-- Reading text follows --

Despite a schedule filled with hour-long scripted imports, Reeb is not overly concerned about losing ground if the strike stretches deep into the fall. As he points out, the competition (except for CBC) are all in the same boat.
He’s cheered by the fact that Global has the strongest reality show of them all, and one that has been expanded to 90 minutes this fall in its 45th edition: Survivor. Reeb should run out and buy some lottery tickets: he will be able to fill that last half hour with a simulcast of one of the hottest comedies on any traditional broadcast network: Abbott Elementary. As well, his reality inventory includes reliable audience fetchers as Big Brother and I Can See Your Voice. He also has the evergreen newshour 60 Minutes anchoring Sundays.
The network also announced late Wednesday that they’ve green lit Big Brother Canada for a 12th season.
New reality shows include one called Buddy Games which is based on a decades-long tradition actor Josh Duhamel has had playing games with his buddies. Not exactly buzzworthy, but probably budd-worthy.
In Specialty, Reeb says the emphasis has been on loading up the W Network for the women and Show Case for the men. Coming to Show Case will be the third season of the more dramatic Fresh Prince of Bel AIr reboot Bel Air, a Peacock streaming series starring Jabari Banks and Adrian Holmes.
Reeb added that he is more bullish than ever on Stack TV, the FAST channel where live viewership has reached the level of 60 per cent. Once thought of strictly as a destination for appointment viewing, ad-supported free channels are really the new PVR’s, the place to watch and scan live or the day after.
In terms of Canadian originals, Global plays a bold card this fall with the addition of Robyn Hood to its schedule. This stylish, somewhat young adult drama bears the imprint of one so buzzworthy he goes by the name Director X.
I spoke with lead actress Jessye Romeo Wednesday at the Global launch. Best known for her role in Pennyworth, the London-born and trained actress is compelling as Robyn Loxley, a young woman who fronts a hip-hop, neon mask-wearing band known as The Hood.
The series has an adult comic book quality but the themes are searing and unblinking. The Hood wind up doing battle against murderous cops and an icy, She Wolf-like villainess who is the sheriff of New Nottingham. She takes orders from Enemy No. 1, an evil developer named John Prince who evicts and kills and is very fond of gold coins. This is Black Lives Matter meets The Avengers and while kudos to Global for backing this eye-opening attempt to even 400 years of a tilted playing field, I’m not sure how this will play in Regina or Kamloops.
Romeo had no such qualms about the series’ timing.
“About bloody time,” she said.
The good news is that all 10 episodes of this Toronto- and Hamilton-lensed scripted series is shot and in the can. Global’s got it, and they’ll show it, this fall.

-- Reading text concluded --
-- Extracted material follows --

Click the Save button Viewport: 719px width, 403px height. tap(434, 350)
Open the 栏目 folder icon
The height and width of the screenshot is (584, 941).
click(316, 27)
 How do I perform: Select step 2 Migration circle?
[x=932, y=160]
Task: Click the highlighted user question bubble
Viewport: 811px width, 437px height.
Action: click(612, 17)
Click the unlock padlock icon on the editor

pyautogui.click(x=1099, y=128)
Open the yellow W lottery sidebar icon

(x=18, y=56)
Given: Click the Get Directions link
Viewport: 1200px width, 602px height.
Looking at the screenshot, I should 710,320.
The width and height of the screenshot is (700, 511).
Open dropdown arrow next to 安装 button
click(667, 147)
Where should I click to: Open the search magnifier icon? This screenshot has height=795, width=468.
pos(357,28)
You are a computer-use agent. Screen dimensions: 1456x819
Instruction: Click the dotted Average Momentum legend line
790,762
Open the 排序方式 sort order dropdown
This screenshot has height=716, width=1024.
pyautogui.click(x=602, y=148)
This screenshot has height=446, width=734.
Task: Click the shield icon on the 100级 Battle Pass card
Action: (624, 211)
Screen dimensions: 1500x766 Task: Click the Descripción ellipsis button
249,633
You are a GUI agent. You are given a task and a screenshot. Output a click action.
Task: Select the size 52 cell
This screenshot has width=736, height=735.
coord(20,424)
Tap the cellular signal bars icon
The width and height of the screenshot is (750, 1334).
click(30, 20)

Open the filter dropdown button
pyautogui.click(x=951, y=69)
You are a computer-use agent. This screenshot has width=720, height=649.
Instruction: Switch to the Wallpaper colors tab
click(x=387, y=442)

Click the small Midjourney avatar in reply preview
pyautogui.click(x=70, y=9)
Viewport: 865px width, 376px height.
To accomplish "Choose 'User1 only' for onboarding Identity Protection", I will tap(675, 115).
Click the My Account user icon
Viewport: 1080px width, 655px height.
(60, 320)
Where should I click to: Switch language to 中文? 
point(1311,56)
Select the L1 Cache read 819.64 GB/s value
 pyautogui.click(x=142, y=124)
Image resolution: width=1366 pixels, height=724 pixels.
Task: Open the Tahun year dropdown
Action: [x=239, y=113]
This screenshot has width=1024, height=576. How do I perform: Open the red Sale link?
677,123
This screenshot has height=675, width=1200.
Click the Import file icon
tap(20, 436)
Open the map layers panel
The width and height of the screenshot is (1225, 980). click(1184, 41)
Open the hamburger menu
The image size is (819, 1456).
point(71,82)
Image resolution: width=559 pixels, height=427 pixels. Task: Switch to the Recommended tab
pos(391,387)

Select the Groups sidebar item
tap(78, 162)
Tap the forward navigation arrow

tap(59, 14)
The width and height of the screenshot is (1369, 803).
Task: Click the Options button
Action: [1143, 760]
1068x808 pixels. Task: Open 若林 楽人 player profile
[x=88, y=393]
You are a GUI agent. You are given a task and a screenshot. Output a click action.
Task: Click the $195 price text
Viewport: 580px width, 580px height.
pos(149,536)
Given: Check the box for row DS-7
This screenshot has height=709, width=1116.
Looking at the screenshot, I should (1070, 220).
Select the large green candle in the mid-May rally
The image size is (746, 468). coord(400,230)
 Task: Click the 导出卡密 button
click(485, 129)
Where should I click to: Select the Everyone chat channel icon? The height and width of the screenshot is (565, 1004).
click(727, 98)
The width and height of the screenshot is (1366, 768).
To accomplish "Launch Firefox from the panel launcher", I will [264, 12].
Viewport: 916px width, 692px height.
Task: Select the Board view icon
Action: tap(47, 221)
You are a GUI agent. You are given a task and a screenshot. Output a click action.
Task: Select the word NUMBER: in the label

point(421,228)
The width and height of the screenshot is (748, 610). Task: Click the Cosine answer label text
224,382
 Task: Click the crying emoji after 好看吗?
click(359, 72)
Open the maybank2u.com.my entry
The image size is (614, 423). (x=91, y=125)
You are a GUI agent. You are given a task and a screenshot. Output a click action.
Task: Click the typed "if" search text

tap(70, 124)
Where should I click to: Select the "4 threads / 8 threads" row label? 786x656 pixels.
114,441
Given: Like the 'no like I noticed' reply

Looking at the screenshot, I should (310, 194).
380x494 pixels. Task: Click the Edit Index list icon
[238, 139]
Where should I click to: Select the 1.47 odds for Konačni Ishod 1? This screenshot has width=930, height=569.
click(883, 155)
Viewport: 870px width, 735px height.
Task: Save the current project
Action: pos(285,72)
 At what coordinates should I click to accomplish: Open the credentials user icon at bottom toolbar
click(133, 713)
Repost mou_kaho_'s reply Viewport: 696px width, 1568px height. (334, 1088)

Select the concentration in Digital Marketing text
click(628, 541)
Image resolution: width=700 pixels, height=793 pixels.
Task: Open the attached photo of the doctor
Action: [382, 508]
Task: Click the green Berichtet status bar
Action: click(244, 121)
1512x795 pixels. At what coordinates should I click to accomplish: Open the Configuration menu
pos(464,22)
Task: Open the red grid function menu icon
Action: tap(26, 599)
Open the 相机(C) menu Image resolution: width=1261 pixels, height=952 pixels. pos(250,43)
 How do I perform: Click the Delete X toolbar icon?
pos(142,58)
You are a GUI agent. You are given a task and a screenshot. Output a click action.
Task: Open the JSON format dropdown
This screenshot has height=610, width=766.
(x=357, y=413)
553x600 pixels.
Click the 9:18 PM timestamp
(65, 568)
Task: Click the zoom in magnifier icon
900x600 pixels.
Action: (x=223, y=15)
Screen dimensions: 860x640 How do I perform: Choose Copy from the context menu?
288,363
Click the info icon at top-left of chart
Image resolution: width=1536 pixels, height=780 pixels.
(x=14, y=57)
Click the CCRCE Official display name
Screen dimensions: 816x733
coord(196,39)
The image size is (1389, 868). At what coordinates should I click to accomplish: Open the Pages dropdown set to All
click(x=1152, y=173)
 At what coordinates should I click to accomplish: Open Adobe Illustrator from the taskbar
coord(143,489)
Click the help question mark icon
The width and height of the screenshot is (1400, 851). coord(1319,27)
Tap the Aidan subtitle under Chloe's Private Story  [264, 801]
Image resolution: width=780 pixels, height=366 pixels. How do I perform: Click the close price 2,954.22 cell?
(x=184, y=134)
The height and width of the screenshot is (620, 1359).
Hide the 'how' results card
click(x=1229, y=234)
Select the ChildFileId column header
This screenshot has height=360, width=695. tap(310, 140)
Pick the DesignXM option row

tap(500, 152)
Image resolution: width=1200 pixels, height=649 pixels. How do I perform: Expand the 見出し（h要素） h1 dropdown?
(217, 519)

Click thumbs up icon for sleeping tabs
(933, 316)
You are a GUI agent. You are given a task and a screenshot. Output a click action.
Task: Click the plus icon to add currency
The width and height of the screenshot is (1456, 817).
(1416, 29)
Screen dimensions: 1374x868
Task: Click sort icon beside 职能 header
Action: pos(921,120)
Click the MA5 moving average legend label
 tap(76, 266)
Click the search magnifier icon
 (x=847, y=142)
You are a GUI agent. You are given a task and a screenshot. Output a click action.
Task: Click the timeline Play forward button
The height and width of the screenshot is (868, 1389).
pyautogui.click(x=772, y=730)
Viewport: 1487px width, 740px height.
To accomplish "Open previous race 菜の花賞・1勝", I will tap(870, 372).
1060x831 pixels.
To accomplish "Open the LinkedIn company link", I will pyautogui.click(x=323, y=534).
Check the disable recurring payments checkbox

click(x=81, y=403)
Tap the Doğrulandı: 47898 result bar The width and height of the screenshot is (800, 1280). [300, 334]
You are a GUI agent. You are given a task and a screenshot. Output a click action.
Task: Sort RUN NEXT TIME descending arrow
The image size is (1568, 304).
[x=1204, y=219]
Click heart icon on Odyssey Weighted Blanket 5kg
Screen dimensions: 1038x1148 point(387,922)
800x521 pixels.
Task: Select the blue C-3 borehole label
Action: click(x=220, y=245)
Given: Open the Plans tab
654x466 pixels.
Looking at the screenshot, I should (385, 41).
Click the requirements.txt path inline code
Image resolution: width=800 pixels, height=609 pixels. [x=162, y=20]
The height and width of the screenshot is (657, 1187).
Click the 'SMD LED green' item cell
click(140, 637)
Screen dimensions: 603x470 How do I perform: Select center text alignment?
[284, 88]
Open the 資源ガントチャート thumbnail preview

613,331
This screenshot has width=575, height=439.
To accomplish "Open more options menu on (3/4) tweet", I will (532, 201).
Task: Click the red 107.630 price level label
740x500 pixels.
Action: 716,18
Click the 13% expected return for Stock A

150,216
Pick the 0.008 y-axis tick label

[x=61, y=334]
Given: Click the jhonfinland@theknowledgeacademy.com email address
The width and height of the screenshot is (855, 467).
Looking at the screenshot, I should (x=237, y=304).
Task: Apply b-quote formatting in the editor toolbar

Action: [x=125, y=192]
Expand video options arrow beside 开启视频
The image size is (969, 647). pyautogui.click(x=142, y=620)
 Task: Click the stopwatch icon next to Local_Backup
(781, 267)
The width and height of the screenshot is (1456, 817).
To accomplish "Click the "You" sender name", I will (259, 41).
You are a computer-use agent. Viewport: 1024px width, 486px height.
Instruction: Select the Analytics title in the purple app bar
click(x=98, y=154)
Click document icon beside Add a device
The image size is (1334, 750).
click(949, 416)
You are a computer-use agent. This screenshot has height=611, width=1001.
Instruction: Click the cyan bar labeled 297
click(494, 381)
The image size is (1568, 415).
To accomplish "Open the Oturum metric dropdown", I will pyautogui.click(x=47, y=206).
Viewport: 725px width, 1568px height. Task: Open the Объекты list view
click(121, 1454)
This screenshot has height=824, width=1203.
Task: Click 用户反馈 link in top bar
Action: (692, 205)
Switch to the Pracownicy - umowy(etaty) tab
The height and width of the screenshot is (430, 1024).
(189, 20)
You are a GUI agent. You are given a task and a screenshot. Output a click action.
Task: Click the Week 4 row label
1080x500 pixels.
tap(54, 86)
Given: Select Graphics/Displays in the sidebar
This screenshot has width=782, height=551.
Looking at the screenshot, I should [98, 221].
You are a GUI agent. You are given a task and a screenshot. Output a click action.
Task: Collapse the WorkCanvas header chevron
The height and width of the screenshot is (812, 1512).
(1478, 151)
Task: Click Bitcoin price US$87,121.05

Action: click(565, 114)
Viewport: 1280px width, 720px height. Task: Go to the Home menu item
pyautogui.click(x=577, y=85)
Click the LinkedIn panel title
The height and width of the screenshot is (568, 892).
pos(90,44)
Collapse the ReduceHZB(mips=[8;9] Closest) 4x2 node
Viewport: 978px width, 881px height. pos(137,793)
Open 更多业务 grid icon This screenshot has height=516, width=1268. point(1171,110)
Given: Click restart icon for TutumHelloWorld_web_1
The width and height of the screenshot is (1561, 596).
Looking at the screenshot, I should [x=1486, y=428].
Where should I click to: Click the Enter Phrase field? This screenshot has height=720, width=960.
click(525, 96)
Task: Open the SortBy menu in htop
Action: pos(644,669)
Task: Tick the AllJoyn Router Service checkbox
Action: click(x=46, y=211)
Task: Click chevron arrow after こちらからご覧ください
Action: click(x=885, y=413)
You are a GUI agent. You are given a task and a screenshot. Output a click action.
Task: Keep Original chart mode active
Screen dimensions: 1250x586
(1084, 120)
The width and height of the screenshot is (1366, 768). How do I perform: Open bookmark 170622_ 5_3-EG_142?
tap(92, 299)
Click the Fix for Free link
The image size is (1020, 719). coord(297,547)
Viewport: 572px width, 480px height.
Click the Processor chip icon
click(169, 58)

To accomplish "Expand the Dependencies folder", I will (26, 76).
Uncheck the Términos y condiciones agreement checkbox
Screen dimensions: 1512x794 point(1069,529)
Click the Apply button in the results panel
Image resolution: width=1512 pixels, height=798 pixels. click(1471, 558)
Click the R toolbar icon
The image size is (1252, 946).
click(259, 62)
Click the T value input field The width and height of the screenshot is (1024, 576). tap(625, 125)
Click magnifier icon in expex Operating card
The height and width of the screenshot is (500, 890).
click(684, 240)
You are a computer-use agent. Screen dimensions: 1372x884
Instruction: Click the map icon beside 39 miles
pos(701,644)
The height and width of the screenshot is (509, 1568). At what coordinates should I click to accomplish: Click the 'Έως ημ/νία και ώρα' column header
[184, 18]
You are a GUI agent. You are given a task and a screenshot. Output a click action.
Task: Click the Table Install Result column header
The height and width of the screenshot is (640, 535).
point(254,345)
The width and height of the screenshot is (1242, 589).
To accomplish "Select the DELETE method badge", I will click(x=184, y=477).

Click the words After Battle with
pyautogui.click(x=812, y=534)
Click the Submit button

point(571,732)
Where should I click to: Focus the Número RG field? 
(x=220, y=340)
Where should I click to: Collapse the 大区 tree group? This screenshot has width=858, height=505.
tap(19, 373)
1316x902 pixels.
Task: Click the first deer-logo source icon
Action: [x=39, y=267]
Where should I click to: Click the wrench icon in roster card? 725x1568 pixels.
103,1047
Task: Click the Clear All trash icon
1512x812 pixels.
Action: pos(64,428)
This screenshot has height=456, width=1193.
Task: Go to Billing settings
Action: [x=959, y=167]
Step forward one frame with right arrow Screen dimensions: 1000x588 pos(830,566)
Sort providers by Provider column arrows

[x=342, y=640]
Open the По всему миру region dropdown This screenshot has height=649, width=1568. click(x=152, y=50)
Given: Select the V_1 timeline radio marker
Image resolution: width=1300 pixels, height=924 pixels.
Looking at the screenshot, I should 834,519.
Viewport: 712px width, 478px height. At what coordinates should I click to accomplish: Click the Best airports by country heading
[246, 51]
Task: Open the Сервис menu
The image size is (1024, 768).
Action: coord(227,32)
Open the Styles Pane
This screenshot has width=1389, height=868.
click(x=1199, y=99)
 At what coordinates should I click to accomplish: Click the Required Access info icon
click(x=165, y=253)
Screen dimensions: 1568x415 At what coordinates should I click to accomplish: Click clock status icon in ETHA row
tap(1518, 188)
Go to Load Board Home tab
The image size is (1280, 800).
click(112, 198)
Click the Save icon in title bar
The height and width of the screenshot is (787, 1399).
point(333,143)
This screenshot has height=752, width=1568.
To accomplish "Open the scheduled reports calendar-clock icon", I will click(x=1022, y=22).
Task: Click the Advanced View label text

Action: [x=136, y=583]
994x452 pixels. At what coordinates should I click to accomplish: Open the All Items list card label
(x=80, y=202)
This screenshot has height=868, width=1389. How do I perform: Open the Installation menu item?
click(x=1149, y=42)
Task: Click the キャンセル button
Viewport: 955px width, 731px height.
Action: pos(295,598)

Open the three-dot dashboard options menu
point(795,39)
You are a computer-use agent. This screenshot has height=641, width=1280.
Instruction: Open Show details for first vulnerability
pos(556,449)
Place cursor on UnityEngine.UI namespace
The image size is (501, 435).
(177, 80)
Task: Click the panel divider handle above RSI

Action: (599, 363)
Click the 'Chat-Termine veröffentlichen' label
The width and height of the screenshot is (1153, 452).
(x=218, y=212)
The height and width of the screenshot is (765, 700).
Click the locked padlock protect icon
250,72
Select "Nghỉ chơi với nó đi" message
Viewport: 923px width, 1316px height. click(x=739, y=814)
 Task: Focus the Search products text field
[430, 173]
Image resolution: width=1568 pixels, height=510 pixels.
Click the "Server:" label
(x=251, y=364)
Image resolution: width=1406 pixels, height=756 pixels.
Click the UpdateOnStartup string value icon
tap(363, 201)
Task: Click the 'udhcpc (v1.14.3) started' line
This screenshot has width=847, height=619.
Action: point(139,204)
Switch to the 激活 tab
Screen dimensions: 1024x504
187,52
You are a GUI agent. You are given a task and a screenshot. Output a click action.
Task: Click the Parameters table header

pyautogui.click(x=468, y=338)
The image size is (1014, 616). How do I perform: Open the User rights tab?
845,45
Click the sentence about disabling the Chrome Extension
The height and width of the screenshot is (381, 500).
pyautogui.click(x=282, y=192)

-- Extracted material concluded --

## Activity
In the text about Global's fall lineup, what character does Jessye Romeo play in Robyn Hood?

## Written response
Robyn Loxley, a young woman who fronts a hip-hop, neon mask-wearing band known as The Hood.